Exercise requirements ->
Copy out each line of the material in which the word "computer" appears.

Data for processing ->
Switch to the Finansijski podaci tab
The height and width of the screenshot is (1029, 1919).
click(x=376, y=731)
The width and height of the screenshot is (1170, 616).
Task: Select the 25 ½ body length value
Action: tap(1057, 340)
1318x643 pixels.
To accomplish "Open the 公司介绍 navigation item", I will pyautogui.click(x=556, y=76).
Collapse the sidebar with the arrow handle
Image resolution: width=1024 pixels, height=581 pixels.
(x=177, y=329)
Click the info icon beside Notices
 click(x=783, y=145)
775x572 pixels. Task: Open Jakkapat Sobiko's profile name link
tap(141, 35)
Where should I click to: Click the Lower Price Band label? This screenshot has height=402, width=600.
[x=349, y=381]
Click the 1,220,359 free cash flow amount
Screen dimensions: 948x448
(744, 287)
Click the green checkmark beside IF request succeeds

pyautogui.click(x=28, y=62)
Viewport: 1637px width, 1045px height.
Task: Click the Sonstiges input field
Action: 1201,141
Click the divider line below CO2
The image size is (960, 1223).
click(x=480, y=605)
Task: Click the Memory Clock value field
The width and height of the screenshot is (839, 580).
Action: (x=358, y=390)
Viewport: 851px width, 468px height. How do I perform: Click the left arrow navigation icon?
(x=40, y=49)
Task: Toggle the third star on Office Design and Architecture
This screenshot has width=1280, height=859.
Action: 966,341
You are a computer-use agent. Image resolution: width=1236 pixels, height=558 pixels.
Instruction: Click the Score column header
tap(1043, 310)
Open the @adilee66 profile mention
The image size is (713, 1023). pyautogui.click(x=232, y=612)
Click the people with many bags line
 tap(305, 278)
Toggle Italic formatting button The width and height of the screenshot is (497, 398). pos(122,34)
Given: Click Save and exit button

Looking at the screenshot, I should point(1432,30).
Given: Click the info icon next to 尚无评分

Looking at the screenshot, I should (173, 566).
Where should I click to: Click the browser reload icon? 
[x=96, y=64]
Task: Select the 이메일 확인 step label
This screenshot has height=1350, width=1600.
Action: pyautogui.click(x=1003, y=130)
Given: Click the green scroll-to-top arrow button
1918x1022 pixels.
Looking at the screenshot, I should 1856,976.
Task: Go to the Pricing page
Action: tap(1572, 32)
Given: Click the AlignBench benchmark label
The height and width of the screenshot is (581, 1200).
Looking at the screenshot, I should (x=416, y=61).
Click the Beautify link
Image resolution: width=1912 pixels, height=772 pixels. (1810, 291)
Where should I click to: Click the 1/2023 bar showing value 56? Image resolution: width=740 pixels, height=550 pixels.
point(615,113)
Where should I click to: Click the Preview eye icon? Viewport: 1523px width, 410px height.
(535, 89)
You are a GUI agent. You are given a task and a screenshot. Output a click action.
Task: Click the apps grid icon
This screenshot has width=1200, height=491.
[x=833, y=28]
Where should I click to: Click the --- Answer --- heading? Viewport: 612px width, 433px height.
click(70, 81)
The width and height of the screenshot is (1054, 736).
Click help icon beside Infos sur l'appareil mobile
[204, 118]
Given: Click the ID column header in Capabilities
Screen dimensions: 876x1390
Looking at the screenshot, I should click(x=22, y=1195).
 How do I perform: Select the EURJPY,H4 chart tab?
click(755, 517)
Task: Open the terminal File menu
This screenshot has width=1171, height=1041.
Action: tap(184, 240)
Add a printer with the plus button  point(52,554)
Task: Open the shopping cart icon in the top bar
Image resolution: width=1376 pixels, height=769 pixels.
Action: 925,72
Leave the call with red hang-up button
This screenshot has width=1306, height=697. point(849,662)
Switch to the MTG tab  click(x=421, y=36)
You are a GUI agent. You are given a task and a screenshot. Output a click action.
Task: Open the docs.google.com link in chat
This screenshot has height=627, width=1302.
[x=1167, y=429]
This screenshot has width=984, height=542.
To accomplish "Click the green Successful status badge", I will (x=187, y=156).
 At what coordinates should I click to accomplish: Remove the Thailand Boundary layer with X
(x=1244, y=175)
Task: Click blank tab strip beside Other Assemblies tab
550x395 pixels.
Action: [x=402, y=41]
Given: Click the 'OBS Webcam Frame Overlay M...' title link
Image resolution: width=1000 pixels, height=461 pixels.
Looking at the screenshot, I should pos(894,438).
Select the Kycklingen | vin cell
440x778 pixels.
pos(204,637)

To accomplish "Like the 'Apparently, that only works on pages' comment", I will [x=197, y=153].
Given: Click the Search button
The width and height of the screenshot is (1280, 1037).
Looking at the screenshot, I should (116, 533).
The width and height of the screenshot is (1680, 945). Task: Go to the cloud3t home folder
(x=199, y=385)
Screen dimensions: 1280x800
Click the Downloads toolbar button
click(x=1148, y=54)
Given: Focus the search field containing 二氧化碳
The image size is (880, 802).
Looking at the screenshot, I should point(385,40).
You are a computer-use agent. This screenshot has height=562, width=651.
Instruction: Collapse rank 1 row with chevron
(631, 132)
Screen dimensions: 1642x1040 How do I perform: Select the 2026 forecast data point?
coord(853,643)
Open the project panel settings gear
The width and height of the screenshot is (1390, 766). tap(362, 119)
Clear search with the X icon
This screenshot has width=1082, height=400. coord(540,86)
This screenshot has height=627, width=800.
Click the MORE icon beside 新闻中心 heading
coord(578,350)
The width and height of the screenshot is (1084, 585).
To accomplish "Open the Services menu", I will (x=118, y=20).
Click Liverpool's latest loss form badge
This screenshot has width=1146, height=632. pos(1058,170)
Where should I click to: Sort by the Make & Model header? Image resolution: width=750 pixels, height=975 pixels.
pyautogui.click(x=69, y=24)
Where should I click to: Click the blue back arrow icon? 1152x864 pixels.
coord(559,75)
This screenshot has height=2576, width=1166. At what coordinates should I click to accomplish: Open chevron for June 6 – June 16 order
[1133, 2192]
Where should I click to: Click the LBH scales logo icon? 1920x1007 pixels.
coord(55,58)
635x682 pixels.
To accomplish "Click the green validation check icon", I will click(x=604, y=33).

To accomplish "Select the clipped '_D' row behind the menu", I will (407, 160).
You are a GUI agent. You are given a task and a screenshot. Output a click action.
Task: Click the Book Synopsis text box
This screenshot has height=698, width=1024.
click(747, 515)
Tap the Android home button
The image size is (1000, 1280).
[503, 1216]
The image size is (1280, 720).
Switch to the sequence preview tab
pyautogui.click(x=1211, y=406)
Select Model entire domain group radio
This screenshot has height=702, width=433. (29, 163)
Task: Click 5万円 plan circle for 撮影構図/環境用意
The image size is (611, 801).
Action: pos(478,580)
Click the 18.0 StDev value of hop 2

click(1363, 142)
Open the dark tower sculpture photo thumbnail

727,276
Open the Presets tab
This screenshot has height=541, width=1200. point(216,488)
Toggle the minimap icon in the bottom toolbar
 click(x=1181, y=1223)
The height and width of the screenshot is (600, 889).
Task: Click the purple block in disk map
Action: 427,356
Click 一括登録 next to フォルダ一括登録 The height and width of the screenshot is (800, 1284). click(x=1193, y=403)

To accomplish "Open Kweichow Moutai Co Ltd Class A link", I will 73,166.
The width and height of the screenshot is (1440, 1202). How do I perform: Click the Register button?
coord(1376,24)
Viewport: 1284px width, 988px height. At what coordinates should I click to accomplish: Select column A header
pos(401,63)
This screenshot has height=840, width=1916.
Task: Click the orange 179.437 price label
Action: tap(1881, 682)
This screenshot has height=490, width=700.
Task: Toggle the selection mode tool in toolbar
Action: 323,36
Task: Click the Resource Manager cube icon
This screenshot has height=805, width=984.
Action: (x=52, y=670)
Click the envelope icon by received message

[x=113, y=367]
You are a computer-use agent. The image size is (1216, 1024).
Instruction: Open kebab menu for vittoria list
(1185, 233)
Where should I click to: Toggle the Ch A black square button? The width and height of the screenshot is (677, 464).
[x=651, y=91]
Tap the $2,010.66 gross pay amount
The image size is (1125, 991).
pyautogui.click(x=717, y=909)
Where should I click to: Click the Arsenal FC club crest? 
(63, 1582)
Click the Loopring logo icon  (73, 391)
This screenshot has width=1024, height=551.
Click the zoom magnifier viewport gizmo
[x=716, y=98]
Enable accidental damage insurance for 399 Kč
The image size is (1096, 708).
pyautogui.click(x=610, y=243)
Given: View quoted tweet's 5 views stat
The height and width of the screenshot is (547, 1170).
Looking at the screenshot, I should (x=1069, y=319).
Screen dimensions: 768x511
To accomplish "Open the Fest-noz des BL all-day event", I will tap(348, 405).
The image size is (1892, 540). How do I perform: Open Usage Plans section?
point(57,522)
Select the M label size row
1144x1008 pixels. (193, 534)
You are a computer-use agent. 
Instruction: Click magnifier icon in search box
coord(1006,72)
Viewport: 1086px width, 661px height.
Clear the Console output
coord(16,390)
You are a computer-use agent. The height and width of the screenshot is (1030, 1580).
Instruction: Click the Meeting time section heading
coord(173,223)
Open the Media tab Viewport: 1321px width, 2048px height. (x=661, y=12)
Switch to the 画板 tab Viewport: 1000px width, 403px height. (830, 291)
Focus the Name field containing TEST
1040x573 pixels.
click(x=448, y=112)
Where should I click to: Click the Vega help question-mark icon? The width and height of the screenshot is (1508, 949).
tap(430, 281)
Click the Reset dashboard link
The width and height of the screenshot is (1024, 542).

Task response ->
You are a computer-use agent. Image resolution: width=1236 pixels, height=558 pixels.
You are a computer-use agent. This screenshot has height=562, width=651.
You are a computer-use agent. The image size is (1216, 1024).
You are a computer-use agent. 
You are a computer-use agent. The height and width of the screenshot is (1030, 1580).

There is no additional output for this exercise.